Aaron Vincent Elkaim

Artist State­ment

 In the 1960s, Fort McK­ay First Nation, sit­u­at­ed on the Athabas­ca Riv­er in North­ern Alber­ta, had no roads con­nect­ing it to the rest of Cana­da. They sus­tained them­selves through a tra­di­tion­al econ­o­my of hunt­ing and trap­ping, as their ances­tors prac­ticed for gen­er­a­tions. How­ev­er, as com­mu­ni­ty elder Zackary Pow­der says, “It’s not like it used to be; every­thing has changed.” Sleep­ing with the Dev­il cap­tures the trans­for­ma­tion of a com­mu­ni­ty torn between eco­nom­ic devel­op­ment and the endan­ger­ment of their land and tra­di­tions. Liv­ing in the heart of the Oil Sands, some are proud to par­tic­i­pate in the eco­nom­ic pros­per­i­ty, while oth­ers decry their pow­er­less­ness against envi­ron­men­tal destruc­tion.

Mot de l’artiste:

Dans les années 60, la Pre­mière Nation de Fort McK­ay, située le long du fleuve Athabas­ca dans le nord de l’Alberta, n’était con­nec­té a par aucune route au reste du Cana­da.
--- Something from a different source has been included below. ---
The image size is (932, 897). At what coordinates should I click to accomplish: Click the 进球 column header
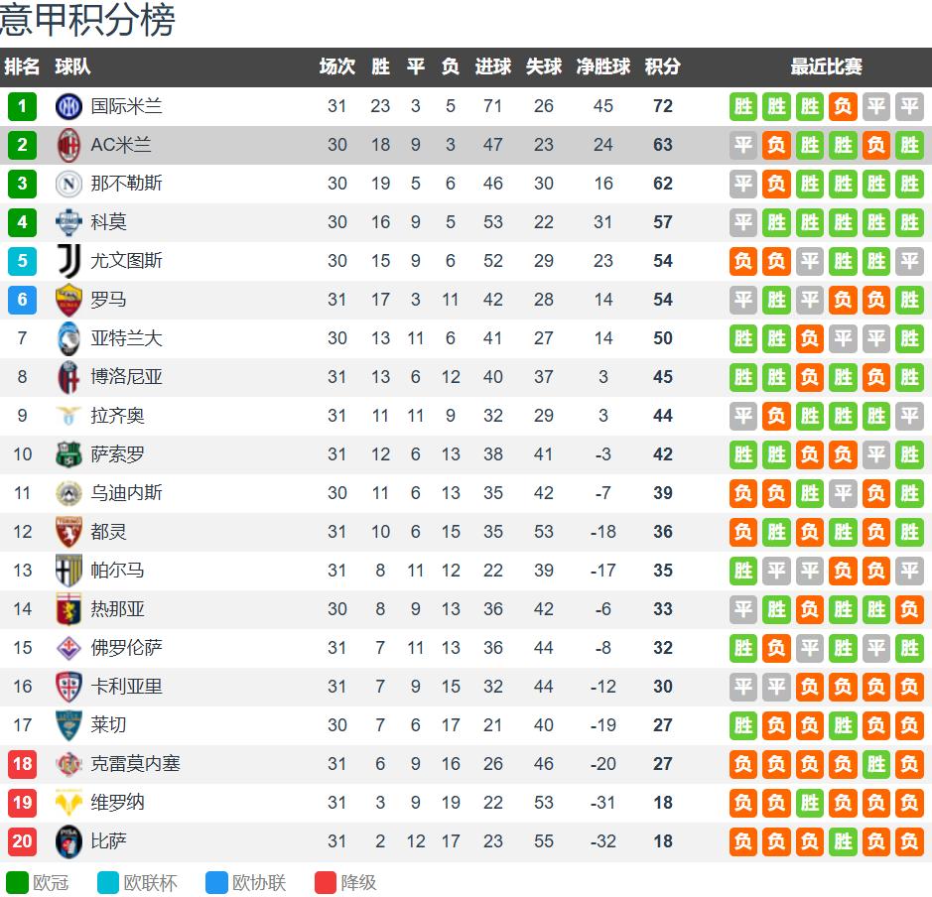click(x=493, y=66)
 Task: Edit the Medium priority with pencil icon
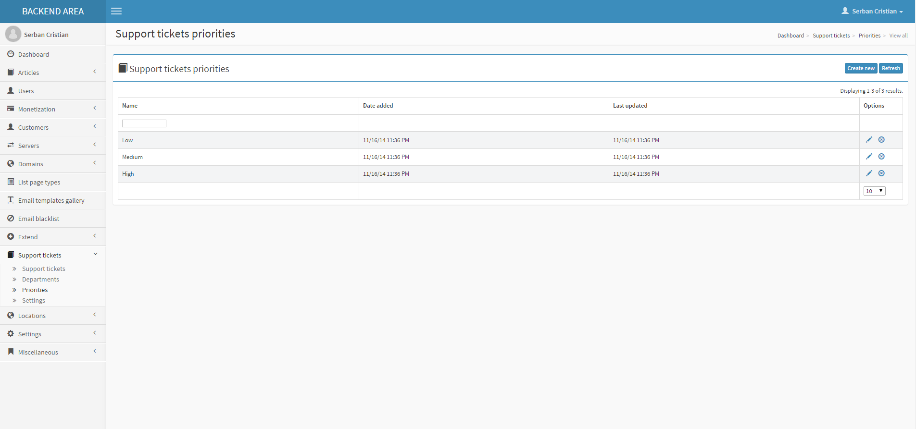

Une économie tra­di­tion­nelle com­posée de chas­se et de pièges leur per­me­t­tait de sub­venir à leurs besoins comme leurs ancêtres le fai­saient depuis des généra­tions. Cepen­dant, comme l’ancien Zachary Pow­der le dit « : les choses ne sont plus comme elles l’étaient, tout a changé. » Dormir avec le Dia­ble doc­u­mentes les trans­for­ma­tions d’une com­mu­nauté aux pris­es avec le développe­ment économique et le dan­ger posé à son ter­ri­toire et ses tra­di­tions. Vivant au cœur des sables bitu­mineux, cer­tains sont fiers de leur par­tic­i­pa­tion au développe­ment économique alors que d’autres déplorent leur impuis­sance face à la destruc­tion envi­ron­nemen­tale.